Inserido no contexto escravocrata, não se omitiu nas lutas contra a libertação dos escravos. “Sim, também eu saí à rua, eu, o mais encolhido dos caramujos”, disse para o jornal A Semana.

Sua militância no mundo das letras fez dele o primeiro presidente da Academia Brasileira de Letras, em 1896. Seu patrono foi seu grande amigo José de Alencar, presente em suas prateleiras através de todas as suas obras. Hoje, a ABL é conhecida como Casa de Machado de Assis.

Completo, ele percorreu as estradas das palavras desde o jornalismo até a crítica de teatro.
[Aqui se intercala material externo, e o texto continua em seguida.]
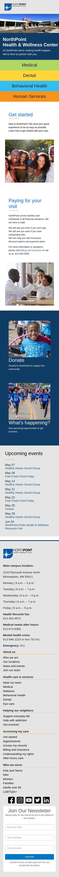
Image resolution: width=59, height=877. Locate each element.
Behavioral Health (29, 85)
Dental (29, 75)
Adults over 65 (12, 787)
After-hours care (13, 758)
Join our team (11, 670)
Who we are (10, 657)
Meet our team (12, 682)
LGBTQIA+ (10, 791)
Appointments (11, 741)
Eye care (8, 703)
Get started (21, 114)
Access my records (15, 745)
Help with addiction (15, 720)
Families (8, 783)
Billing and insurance (31, 250)
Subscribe (29, 857)
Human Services (29, 96)
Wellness (8, 691)
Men (6, 774)
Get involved (11, 724)
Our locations (11, 661)
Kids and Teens (12, 770)
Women (8, 779)
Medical (29, 64)
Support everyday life (16, 716)
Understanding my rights (18, 754)
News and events (14, 666)
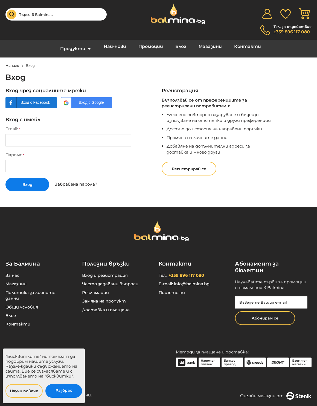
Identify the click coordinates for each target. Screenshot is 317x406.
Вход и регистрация (105, 270)
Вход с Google (91, 98)
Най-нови (119, 46)
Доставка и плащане (106, 305)
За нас (12, 270)
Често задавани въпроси (110, 279)
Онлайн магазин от (276, 391)
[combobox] (56, 14)
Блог (179, 46)
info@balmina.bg (192, 279)
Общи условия (21, 302)
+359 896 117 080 (292, 31)
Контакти (240, 46)
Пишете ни (172, 287)
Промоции (152, 46)
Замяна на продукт (104, 296)
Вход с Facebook (35, 98)
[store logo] (175, 14)
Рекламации (95, 287)
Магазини (206, 46)
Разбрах (64, 390)
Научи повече (24, 390)
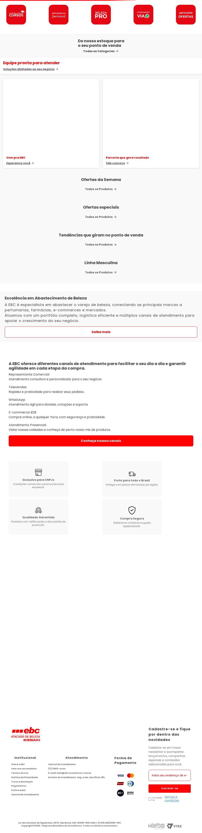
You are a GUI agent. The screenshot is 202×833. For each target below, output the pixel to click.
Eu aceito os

Seu primeiro livro de poesias foi Crisálidas (1864), que lhe garantiu reconhecimento e aceitação do público.

Dilemas insolúveis
Machado de Assis foi um escritor completo. Consagrado no Brasil e no exterior, deixou obras magníficas, que nos transportam às paisagens de outrora da cidade com exatidão tamanha que ao vê-las pessoalmente, talvez não tivéssemos a mesma percepção. Convenceu-nos de fatos e pessoas que nunca existiram, a tal ponto de, ainda hoje persistirmos na dúvida. Deixou-nos dilemas insolúveis como o traiu ou não traiu de Capitu e os pitacos do sempre narrador autoconsciente, disposto a interferir na trama e induzir o leitor ingênuo a acreditar nas suas envolventes opiniões.

Contemporâneo de grandes talentos de sua época como Olavo Bilac, Artur de Oliveira, Paula Nei, Raul Pompéia e muitos outros, ele marcou sua geração. Enfrentou preconceitos, destruiu obstáculos e se tornou ídolo de pessoas e de outros grandes ídolos.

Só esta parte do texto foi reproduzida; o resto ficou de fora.